— Begin Page —

Hi all,
I am one of the co-authors of the IEEE Scale paper.
On Wednesday 23 July 2008, Dirk Riehle wrote:
Domas, thanks for your insights!
There is a fair amount of work on putting p2p architectures under wiki
engines but this work was the first to gain broader recognition, i.e.
win a prize at the IEEE Scale 2008 conference. So I'm assuming the work
is technically sound, even if it may not consider all the various
aspects of a real application. I asked one of the original authors to
comment on which of the issues you mention won't work well with their
architecture or whether they could easily be tacked on. Lets see whether
they'll show up.
> So, for now we have the task not to scale out
writes, but to scale
> reads (and read functionality) and maintain writes :)
According to the
wikipedia statistics 95% of the request are handled by the
squids. And scaling out the squids is not a hard problem. That is why we only
looked at the render farm and the databases.
As I understand the MySQL setup, you are running on a replicated MySQL
database. Read requests can be answered by any replica and write requests go
to all replicas. -> Adding more nodes does not increase your write capacity.
In our setup the replication degree is fixed. Every item is stored k times, no
matter how many nodes you are using. So the write capacity is increasing with
the number of database nodes.
>
> P2P designs work great for isolated data, our data is very
> interdependent (media, templates, links, categories, etc). It is
> difficult to establish data clustering easily, as there're multiple
> views from multiple directions.
> Now, once the P2P architecture has to maintain all that, I'd like to
> see what performs better in reasonable scaling requirements...

— End Page —
— Begin Entries supplied —

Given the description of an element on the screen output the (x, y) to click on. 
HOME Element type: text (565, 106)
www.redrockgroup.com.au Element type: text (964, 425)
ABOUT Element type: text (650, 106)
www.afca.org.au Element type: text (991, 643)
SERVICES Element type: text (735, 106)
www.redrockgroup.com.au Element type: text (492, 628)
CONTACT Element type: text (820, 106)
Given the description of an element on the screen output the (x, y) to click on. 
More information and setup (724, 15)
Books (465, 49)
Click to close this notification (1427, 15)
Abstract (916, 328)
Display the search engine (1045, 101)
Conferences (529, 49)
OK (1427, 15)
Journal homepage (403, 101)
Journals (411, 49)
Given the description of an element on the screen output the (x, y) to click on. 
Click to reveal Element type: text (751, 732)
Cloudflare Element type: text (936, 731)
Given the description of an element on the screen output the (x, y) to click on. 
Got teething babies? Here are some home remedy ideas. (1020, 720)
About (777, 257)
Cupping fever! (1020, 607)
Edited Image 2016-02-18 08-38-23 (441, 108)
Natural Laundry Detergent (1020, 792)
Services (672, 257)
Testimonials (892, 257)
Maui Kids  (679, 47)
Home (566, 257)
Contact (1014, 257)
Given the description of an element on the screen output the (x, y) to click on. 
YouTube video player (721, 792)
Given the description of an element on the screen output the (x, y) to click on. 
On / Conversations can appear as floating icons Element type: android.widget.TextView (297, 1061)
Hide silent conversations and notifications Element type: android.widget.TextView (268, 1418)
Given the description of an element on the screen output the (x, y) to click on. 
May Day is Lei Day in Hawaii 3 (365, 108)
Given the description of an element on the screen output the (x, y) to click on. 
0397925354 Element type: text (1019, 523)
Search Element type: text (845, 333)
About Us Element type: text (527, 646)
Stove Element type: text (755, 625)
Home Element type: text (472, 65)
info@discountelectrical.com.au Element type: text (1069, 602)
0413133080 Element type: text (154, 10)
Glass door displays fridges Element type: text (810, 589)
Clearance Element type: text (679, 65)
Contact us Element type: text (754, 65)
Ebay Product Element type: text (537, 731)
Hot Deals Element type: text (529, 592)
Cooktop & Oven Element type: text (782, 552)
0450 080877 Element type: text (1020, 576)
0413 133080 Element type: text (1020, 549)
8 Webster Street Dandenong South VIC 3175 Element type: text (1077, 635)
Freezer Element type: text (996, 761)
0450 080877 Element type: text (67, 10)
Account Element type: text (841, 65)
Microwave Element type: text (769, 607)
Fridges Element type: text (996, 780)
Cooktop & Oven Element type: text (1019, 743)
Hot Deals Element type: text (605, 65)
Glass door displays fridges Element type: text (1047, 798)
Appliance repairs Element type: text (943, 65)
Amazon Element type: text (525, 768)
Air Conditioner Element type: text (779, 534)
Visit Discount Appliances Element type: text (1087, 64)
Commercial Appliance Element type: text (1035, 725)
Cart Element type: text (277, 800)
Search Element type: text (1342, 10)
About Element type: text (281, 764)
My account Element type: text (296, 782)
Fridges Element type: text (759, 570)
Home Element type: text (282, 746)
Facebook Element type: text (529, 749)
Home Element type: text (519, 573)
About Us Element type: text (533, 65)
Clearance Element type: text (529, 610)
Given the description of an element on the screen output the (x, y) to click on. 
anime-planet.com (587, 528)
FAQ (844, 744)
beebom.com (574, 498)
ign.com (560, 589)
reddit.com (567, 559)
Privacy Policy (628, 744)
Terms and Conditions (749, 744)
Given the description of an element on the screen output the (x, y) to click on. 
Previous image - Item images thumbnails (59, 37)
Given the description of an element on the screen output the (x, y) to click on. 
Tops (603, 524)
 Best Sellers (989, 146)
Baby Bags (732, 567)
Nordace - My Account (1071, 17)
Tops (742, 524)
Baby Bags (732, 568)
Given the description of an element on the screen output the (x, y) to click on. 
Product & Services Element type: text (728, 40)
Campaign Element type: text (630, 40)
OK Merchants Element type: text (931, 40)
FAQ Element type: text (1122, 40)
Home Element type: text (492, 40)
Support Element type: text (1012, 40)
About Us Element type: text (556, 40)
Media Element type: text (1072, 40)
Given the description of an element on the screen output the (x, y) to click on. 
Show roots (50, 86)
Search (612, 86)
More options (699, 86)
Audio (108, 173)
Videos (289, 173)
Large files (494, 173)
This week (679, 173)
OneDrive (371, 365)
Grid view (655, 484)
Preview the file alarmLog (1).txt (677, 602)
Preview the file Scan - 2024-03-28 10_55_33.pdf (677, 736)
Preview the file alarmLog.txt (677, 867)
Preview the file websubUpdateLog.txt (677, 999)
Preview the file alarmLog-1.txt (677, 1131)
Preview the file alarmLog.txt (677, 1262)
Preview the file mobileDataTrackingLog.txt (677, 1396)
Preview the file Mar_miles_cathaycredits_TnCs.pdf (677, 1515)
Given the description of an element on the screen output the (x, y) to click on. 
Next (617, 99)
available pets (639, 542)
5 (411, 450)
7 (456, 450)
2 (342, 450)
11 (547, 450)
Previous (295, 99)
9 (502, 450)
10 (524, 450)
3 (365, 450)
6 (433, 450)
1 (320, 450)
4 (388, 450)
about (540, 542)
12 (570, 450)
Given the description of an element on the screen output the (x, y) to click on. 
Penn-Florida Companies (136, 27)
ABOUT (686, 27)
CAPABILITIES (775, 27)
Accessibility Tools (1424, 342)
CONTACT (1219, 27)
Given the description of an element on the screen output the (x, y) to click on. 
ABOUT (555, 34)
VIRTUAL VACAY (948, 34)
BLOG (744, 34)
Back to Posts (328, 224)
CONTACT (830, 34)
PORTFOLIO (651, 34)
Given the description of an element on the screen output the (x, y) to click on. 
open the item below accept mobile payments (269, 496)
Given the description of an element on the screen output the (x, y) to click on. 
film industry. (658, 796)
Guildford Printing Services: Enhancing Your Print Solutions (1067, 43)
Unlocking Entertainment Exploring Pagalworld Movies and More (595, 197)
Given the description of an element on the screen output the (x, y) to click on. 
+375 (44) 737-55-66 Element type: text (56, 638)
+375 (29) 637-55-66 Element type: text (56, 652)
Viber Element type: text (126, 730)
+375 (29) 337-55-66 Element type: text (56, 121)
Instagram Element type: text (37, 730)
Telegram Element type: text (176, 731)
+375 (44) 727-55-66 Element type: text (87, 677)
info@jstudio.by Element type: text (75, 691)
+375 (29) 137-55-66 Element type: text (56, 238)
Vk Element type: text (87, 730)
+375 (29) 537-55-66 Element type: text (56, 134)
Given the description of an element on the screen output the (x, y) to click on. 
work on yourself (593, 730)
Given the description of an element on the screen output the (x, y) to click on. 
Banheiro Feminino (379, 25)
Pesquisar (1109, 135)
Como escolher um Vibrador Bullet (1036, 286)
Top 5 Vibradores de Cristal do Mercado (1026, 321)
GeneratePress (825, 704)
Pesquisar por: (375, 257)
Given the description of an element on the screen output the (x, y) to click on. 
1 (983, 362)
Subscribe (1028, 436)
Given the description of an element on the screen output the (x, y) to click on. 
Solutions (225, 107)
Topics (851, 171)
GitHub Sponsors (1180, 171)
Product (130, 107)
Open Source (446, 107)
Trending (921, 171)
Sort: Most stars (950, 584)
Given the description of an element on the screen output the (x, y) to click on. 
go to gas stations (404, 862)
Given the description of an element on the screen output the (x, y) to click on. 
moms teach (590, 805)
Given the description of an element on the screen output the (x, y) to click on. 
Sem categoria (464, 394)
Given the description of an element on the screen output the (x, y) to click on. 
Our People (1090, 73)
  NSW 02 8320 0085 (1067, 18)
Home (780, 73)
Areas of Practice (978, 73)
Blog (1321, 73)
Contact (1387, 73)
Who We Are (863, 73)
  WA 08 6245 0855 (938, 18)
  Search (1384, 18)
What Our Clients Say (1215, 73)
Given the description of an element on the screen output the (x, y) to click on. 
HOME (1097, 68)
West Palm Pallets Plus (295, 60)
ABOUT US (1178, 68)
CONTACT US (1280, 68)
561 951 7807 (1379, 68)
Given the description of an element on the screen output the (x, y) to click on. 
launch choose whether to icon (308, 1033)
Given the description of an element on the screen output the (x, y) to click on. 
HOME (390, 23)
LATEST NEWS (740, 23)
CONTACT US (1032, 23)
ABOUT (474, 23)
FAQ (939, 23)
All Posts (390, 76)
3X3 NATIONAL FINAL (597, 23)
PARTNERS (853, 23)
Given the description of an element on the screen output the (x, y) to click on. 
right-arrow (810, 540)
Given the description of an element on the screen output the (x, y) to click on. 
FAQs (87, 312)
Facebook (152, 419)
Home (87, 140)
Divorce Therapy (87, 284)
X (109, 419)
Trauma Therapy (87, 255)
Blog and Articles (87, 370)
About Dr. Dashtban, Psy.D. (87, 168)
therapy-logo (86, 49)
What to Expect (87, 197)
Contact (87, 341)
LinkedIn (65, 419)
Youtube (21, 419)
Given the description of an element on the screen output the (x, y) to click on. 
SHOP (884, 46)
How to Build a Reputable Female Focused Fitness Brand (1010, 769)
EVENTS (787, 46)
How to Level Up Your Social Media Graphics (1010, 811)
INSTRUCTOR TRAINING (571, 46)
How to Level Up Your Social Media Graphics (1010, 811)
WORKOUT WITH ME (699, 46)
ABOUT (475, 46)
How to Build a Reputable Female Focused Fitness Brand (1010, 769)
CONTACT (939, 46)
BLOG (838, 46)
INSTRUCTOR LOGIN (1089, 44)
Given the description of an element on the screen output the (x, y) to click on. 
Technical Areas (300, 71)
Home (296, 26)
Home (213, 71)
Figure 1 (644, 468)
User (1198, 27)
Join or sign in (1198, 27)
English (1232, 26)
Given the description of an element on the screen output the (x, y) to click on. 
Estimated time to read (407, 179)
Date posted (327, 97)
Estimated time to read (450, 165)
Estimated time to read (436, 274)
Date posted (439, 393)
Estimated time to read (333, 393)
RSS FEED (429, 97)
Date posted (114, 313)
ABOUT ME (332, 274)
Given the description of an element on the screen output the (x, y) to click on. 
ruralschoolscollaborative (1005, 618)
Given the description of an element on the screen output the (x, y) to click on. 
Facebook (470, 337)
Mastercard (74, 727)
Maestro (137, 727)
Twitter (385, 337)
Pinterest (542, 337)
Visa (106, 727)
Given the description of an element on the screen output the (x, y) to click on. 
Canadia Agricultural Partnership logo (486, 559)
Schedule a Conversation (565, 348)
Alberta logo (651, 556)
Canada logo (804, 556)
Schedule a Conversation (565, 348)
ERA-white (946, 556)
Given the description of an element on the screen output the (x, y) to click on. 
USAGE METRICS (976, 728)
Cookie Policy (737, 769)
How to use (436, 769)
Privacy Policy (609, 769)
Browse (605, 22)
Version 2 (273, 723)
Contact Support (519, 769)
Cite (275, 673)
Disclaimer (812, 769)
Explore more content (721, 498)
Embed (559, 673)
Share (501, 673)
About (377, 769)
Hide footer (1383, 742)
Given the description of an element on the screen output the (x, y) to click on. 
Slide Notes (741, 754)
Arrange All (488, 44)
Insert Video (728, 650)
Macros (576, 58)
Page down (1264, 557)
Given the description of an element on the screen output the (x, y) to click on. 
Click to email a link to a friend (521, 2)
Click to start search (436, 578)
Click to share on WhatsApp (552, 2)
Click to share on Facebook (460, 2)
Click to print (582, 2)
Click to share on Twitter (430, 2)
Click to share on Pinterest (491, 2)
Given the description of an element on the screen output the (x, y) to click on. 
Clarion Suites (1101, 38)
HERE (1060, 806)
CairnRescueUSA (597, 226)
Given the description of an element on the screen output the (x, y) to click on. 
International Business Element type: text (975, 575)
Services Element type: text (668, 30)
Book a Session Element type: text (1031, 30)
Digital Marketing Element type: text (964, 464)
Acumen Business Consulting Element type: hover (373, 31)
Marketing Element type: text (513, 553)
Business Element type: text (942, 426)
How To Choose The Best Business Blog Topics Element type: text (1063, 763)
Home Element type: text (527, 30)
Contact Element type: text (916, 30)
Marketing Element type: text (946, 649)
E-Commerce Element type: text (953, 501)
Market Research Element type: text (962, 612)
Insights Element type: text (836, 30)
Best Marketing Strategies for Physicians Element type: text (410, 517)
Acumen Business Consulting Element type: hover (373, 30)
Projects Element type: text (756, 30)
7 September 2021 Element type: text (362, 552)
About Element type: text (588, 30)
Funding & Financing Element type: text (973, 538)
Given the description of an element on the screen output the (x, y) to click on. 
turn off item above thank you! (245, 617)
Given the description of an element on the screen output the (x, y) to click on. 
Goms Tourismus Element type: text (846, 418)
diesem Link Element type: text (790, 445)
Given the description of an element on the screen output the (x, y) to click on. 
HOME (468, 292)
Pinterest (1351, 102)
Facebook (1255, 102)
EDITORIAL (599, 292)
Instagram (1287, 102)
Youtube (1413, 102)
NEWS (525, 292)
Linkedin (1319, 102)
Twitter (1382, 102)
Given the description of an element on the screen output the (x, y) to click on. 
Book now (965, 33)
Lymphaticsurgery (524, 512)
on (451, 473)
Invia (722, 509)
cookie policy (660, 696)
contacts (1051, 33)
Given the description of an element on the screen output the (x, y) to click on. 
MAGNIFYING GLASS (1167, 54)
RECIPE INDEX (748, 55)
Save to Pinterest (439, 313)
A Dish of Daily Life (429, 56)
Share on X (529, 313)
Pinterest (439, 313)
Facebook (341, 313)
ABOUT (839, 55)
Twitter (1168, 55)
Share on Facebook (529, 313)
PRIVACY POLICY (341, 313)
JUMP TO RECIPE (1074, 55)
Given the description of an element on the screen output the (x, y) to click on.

— End Entries supplied —

Task to complete: Resume the thread on peer-to-peer wiki scaling from the point at which it stops. The material above stands apart from the thread on peer-to-peer wiki scaling.

The answer:
That is indeed
a problem. Our store only supports key-value pairs. You can see
it as a large map/dictionary. We basically denormalized the SQL scheme.
So we have one map for mapping title names to their content (list of
versions):
"title name" -> [page_content]
Another map stores the pages belonging to a category:
"category name" -> [title names]
You can add most features in this way.
When you update a page you have to update several of these maps. But that is
what the transactions are for.
>> This is a research project, but if their
numbers are right, they are
>> an
>> order of magnitude faster and leaner. Organizational and legal
>> implications aside, a p2p architecture like the Internet itself is
>> really what you would want for a next generation MediaWiki.
We looked at
several scenarios here. You could run a p2p system within your
data center because it scales better, is easier to maintain, etc. You could
run one p2p overlay over several datacenters (here: Florida, Amsterdam, South
Korea). Then you have to take care of data placement and network
partitioning. Or you could run the p2p overlay over the users' pcs. But then
you run into trust issues.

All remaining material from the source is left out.